→ MATERIAL SHOWN:
>>
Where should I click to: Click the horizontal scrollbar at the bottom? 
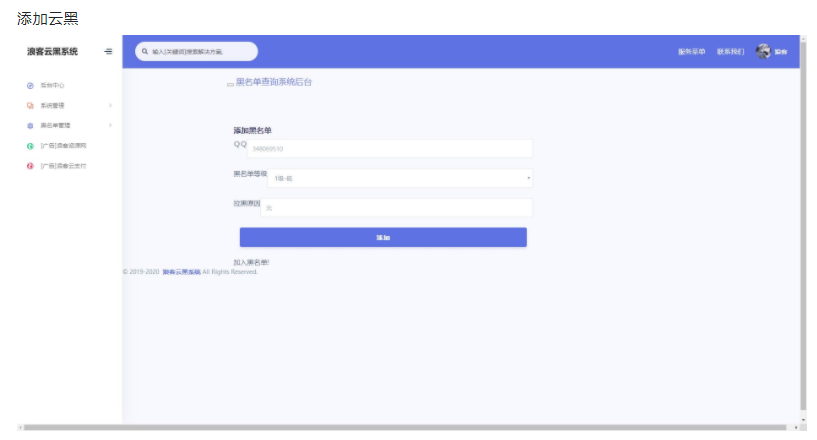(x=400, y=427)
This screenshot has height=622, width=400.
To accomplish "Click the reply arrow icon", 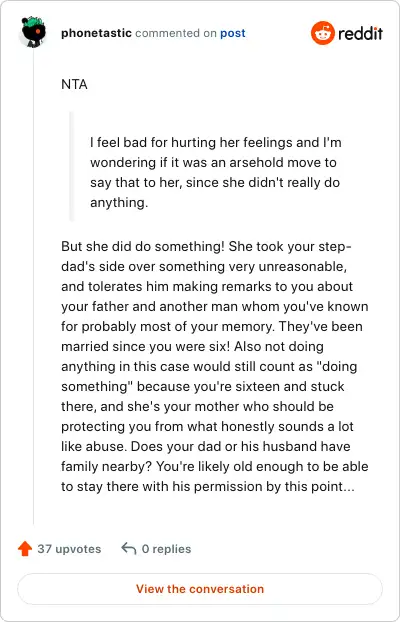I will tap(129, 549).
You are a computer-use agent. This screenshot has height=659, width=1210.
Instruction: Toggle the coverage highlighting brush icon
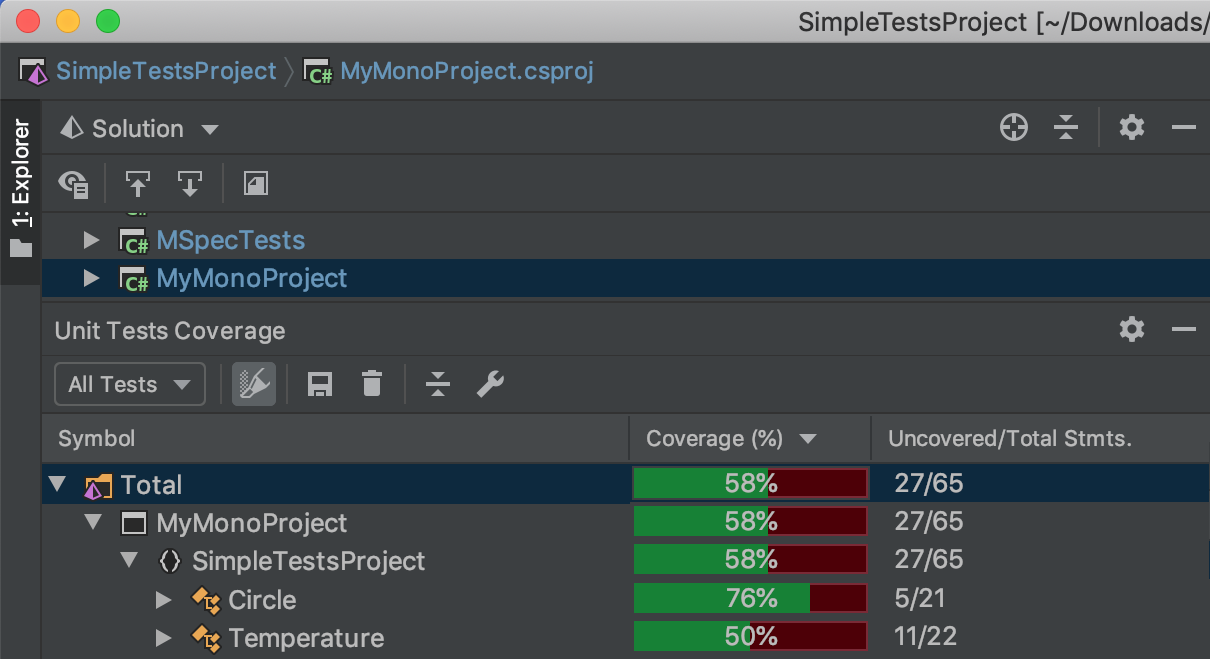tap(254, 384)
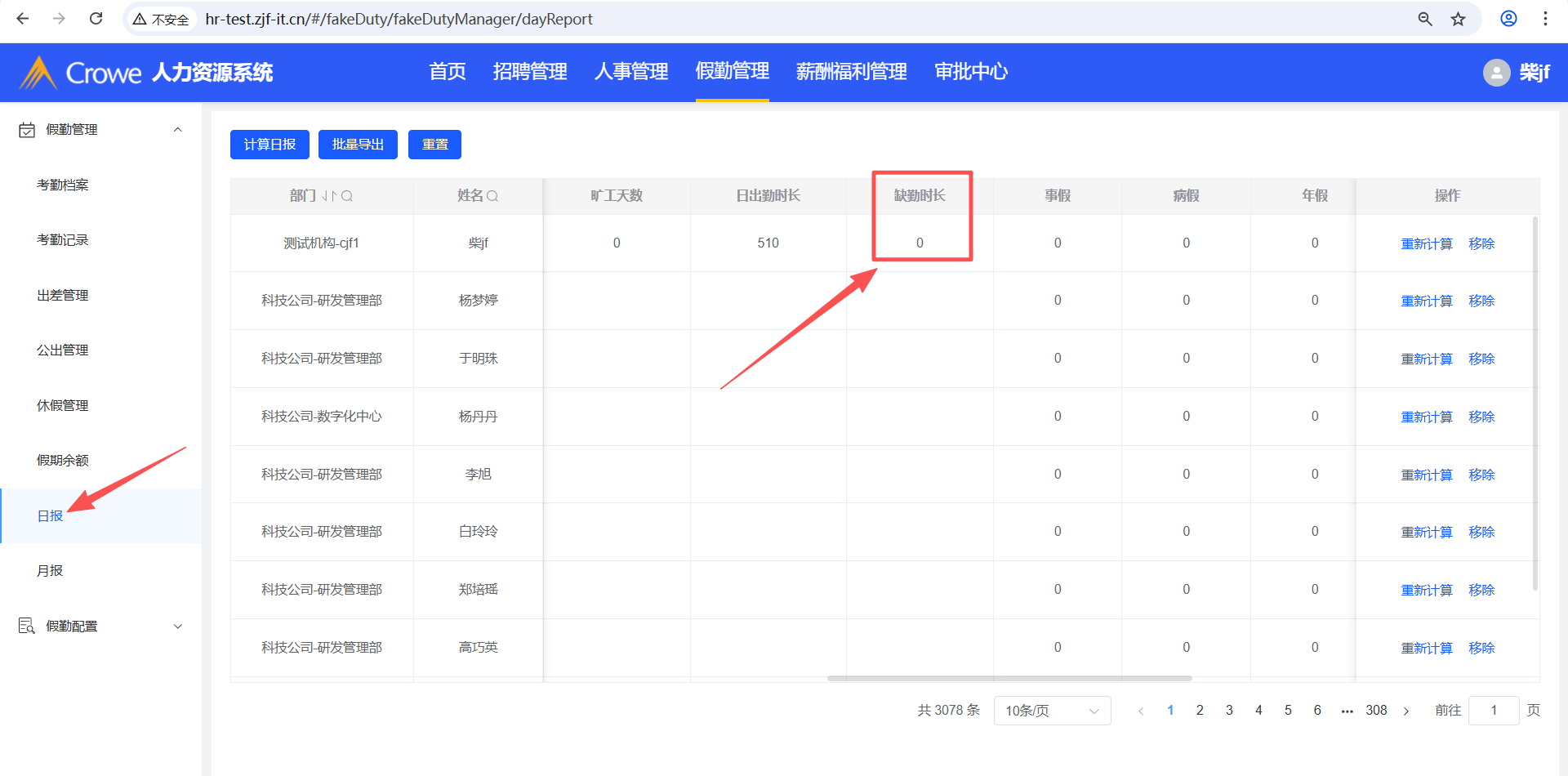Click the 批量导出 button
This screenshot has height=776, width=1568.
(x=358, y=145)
<<
→ WHAT YOU ARE ASKED TO DO: Would you retype exactly the lines running from the line that contains "You are a computer-use" through the end of the listing above, both included? Skip every picture.

→ THE ANSWER:
You are a computer-use agent. This screenshot has height=659, width=1210.
Instruction: Toggle the coverage highlighting brush icon
tap(254, 384)
Click the 批量导出 button
This screenshot has height=776, width=1568.
(x=358, y=145)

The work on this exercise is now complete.